A device MUST treat the revision as unset from the time the associated subchannel has been enabled until a revision has been successfully set by the driver. This implies that revisions are not persistent across disabling and enabling of the associated subchannel.

4.3.2.1.2 Driver Requirements: Setting the Virtio Revision
A driver SHOULD start with trying to set the highest revision it supports and continue with lower revisions if it gets a command reject.

A driver MUST NOT issue any other virtio-ccw specific channel commands prior to setting the revision.

After a revision has been successfully selected by the driver, it MUST NOT attempt to select a different revision.

4.3.2.1.3 Legacy Interfaces: A Note on Setting the Virtio Revision
A legacy device will not support the CCW_CMD_SET_VIRTIO_REV and answer with a command reject. A non-transitional driver MUST stop trying to operate this device in that case. A transitional driver MUST operate the device as if it had been able to set revision 0.

A legacy driver will not issue the CCW_CMD_SET_VIRTIO_REV prior to issuing other virtio-ccw specific channel commands. A non-transitional device therefore MUST answer any such attempts with a command reject. A transitional device MUST assume in this case that the driver is a legacy driver and continue as if the driver selected revision 0. This implies that the device MUST reject any command not valid for revision 0, including a subsequent CCW_CMD_SET_VIRTIO_REV.

4.3.2.2 Configuring a Virtqueue

CCW_CMD_READ_VQ_CONF is issued by the driver to obtain information about a queue. It uses the following structure for communicating:

struct vq_config_block { 
        be16 index; 
        be16 max_num; 
};

The requested number of buffers for queue index is returned in max_num.

Afterwards, CCW_CMD_SET_VQ is issued by the driver to inform the device about the location used for its queue.

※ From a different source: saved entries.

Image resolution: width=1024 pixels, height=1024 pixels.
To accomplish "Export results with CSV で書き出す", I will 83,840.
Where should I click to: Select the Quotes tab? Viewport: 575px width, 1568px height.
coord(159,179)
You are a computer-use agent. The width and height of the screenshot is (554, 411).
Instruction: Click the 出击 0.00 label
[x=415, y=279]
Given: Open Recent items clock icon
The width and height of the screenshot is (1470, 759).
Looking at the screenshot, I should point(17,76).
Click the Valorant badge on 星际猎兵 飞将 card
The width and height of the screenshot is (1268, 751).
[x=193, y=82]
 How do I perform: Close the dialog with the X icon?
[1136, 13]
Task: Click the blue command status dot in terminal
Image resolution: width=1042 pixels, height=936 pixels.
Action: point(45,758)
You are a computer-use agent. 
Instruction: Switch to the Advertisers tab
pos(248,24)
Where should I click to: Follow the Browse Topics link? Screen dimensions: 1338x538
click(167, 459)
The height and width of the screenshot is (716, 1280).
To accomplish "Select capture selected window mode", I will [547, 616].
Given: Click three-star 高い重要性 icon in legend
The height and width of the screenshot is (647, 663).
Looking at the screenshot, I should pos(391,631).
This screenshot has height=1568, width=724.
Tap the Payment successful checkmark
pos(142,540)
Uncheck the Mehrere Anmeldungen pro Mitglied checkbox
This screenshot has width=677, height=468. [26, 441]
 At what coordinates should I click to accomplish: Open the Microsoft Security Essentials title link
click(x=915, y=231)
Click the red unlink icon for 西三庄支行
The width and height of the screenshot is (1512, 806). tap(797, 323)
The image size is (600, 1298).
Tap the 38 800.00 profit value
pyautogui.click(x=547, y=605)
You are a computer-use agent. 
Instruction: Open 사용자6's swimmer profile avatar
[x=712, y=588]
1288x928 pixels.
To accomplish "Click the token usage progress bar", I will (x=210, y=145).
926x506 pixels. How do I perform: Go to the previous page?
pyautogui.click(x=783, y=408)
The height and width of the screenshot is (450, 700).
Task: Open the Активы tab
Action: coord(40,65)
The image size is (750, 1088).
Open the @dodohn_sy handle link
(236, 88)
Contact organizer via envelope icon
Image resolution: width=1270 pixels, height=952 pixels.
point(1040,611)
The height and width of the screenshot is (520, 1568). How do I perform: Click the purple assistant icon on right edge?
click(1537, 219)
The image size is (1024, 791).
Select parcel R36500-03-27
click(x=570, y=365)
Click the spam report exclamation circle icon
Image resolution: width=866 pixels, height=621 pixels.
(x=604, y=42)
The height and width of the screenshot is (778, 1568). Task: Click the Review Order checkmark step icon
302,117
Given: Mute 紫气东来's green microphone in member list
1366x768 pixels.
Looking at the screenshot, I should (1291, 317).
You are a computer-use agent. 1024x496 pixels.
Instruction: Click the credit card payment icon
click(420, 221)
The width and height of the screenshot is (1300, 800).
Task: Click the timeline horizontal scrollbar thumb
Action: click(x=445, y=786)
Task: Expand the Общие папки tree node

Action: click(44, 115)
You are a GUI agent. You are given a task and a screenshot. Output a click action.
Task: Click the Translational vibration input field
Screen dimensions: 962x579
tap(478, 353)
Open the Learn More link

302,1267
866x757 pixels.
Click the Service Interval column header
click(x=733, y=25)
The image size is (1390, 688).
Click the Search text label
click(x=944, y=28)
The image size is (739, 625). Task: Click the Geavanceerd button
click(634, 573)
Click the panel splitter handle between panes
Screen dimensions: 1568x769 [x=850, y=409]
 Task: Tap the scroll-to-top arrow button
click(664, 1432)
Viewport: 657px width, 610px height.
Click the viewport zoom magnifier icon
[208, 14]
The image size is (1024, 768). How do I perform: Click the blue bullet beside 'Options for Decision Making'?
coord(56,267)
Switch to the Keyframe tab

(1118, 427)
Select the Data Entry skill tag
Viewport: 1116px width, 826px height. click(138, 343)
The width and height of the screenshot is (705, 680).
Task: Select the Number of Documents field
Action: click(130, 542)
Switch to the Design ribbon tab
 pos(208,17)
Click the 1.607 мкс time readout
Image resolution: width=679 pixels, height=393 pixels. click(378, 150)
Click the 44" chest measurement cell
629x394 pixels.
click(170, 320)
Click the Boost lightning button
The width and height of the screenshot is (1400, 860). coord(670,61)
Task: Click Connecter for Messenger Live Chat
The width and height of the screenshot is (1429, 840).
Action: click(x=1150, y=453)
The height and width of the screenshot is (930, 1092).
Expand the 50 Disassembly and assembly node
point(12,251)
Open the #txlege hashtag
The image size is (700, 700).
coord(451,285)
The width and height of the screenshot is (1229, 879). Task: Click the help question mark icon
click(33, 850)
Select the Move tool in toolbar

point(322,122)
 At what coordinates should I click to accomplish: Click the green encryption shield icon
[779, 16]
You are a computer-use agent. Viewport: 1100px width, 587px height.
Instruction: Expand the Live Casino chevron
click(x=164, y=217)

The transmitted structure is

struct vq_info_block { 
        be64 desc; 
        be32 res0; 
        be16 index; 
        be16 num; 
        be64 driver; 
        be64 device; 
};

desc, driver and device contain the guest addresses for the descriptor area, available area and used area for queue index, respectively. The actual virtqueue size (number of allocated buffers) is transmitted in num.

4.3.2.2.1 Device Requirements: Configuring a Virtqueue
res0 is reserved and MUST be ignored by the device.
4.3.2.2.2 Legacy Interface: A Note on Configuring a Virtqueue
For a legacy driver or for a driver that selected revision 0, CCW_CMD_SET_VQ uses the following communication block:
struct vq_info_block_legacy { 
        be64 queue; 
        be32 align; 
        be16 index; 
        be16 num; 
};

queue contains the guest address for queue index, num the number of buffers and align the alignment. The queue layout follows 2.6.2 Legacy Interfaces: A Note on Virtqueue Layout.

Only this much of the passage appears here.